### About this exercise
For this exercise, repeat the listing below from its first line through the line containing "375x578 pixels.", exactly as written.
[Opening Records for this task section]
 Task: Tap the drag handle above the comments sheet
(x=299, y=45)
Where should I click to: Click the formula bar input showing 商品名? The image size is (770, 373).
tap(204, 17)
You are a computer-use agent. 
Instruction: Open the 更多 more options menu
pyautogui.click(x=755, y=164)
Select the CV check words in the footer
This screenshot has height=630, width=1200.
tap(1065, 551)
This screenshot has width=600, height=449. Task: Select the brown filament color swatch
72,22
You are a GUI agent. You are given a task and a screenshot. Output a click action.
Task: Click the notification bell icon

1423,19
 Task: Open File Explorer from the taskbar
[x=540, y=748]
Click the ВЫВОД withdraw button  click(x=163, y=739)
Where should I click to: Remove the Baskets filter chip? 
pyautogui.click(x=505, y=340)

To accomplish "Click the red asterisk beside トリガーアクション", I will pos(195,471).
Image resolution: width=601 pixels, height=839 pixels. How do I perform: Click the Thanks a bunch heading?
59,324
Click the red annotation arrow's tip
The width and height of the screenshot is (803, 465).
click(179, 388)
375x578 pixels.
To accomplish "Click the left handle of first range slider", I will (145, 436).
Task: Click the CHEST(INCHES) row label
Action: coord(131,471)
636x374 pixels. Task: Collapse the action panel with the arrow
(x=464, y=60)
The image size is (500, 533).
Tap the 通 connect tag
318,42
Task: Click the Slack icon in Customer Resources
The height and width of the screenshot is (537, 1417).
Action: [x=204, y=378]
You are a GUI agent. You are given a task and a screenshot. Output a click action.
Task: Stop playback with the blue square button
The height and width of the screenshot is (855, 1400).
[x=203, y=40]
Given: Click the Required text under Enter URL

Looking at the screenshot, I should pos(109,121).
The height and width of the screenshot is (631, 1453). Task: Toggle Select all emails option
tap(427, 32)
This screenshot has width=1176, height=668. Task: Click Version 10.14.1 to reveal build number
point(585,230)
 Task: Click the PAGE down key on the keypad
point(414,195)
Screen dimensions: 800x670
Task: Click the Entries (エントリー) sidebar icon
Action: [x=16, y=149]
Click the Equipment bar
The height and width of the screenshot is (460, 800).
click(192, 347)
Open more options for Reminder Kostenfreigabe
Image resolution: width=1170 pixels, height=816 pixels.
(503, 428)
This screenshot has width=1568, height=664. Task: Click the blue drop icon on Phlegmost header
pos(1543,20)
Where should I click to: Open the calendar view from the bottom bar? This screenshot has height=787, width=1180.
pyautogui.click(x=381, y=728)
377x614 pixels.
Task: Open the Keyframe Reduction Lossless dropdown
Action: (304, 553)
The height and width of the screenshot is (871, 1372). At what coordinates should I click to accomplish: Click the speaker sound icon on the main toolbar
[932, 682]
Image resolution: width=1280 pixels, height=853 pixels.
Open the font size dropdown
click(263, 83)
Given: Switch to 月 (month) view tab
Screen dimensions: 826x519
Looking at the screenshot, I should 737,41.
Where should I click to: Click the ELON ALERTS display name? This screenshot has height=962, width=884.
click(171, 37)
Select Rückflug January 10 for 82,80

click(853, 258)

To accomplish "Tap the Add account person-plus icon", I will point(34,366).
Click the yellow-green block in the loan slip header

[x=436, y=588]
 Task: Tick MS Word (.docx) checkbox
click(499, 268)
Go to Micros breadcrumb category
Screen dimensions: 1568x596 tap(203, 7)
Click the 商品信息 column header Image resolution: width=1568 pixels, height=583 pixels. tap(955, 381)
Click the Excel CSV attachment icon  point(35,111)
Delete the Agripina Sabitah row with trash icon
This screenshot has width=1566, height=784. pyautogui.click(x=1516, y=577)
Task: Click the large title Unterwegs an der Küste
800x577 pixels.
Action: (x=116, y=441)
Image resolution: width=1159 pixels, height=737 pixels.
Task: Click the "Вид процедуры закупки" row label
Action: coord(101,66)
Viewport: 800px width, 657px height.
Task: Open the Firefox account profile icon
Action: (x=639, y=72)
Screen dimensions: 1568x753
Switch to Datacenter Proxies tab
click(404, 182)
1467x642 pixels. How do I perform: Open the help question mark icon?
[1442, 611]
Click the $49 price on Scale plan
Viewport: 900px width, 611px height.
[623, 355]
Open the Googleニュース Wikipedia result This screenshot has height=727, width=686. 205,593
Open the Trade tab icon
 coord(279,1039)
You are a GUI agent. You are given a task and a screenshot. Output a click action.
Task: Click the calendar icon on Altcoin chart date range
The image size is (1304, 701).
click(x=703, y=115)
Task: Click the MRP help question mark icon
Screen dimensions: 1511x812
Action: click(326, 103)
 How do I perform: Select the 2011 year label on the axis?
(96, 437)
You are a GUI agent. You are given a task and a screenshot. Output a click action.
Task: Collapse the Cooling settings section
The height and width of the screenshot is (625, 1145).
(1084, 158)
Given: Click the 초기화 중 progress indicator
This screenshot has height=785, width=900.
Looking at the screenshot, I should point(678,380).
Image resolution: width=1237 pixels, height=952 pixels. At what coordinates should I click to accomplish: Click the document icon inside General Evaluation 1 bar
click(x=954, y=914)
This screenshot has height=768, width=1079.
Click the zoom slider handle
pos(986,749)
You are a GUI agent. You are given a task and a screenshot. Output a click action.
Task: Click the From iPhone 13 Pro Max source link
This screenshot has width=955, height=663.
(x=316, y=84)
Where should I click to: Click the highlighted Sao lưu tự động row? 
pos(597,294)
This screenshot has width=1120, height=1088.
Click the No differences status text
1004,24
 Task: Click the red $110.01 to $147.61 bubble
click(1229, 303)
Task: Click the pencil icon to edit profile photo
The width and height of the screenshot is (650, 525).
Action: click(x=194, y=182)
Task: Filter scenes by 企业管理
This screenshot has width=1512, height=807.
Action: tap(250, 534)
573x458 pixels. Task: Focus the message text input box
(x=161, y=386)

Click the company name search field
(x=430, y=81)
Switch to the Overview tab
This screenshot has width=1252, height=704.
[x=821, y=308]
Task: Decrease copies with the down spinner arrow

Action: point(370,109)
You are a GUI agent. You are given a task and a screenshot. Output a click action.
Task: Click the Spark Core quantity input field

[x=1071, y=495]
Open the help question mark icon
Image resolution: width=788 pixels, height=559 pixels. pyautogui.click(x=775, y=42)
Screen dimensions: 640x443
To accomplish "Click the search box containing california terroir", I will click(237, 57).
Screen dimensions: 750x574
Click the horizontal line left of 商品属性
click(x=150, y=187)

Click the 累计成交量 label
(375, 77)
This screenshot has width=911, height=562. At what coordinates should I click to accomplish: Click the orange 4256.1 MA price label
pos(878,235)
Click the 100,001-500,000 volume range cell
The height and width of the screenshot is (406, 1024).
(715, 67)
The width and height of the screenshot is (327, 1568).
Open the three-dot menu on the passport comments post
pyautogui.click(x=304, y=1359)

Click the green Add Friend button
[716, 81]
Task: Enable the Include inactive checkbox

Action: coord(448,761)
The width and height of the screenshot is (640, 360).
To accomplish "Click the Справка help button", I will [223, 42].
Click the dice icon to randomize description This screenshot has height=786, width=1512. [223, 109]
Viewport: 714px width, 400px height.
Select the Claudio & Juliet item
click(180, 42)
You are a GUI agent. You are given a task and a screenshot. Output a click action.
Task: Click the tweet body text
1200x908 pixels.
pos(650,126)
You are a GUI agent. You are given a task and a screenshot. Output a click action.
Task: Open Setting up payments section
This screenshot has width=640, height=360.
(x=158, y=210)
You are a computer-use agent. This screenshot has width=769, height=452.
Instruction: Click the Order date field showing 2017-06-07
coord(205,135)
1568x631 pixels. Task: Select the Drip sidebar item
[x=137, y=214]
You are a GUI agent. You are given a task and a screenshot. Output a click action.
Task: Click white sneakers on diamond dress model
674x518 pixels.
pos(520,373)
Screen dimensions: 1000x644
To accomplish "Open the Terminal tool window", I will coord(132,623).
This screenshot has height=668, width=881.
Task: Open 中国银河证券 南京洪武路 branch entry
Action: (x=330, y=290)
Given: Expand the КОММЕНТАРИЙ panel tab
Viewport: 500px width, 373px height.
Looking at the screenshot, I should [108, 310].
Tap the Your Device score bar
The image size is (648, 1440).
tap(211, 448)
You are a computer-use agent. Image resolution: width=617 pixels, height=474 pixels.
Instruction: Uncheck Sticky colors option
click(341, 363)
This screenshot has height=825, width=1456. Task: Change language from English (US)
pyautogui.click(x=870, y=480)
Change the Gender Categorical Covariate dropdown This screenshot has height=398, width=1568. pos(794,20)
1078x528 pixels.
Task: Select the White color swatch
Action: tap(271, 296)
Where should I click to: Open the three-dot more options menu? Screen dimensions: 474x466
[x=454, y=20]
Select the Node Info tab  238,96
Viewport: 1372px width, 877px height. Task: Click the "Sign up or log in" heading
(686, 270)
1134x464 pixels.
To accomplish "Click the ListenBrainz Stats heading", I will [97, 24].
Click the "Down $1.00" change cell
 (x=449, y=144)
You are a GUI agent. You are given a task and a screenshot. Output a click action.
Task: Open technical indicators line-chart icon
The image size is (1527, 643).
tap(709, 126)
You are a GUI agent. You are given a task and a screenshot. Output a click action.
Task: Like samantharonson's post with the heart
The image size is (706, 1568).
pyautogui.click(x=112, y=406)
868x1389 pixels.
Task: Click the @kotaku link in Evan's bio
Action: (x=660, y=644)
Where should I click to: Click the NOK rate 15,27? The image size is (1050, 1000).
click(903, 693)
[Closing Records for this task section]
### Written response
 Task: Tap the drag handle above the comments sheet
(x=299, y=45)
Where should I click to: Click the formula bar input showing 商品名? The image size is (770, 373).
tap(204, 17)
You are a computer-use agent. 
Instruction: Open the 更多 more options menu
pyautogui.click(x=755, y=164)
Select the CV check words in the footer
This screenshot has height=630, width=1200.
tap(1065, 551)
This screenshot has width=600, height=449. Task: Select the brown filament color swatch
72,22
You are a GUI agent. You are given a task and a screenshot. Output a click action.
Task: Click the notification bell icon

1423,19
 Task: Open File Explorer from the taskbar
[x=540, y=748]
Click the ВЫВОД withdraw button  click(x=163, y=739)
Where should I click to: Remove the Baskets filter chip? 
pyautogui.click(x=505, y=340)

To accomplish "Click the red asterisk beside トリガーアクション", I will pos(195,471).
Image resolution: width=601 pixels, height=839 pixels. How do I perform: Click the Thanks a bunch heading?
59,324
Click the red annotation arrow's tip
The width and height of the screenshot is (803, 465).
click(179, 388)
375x578 pixels.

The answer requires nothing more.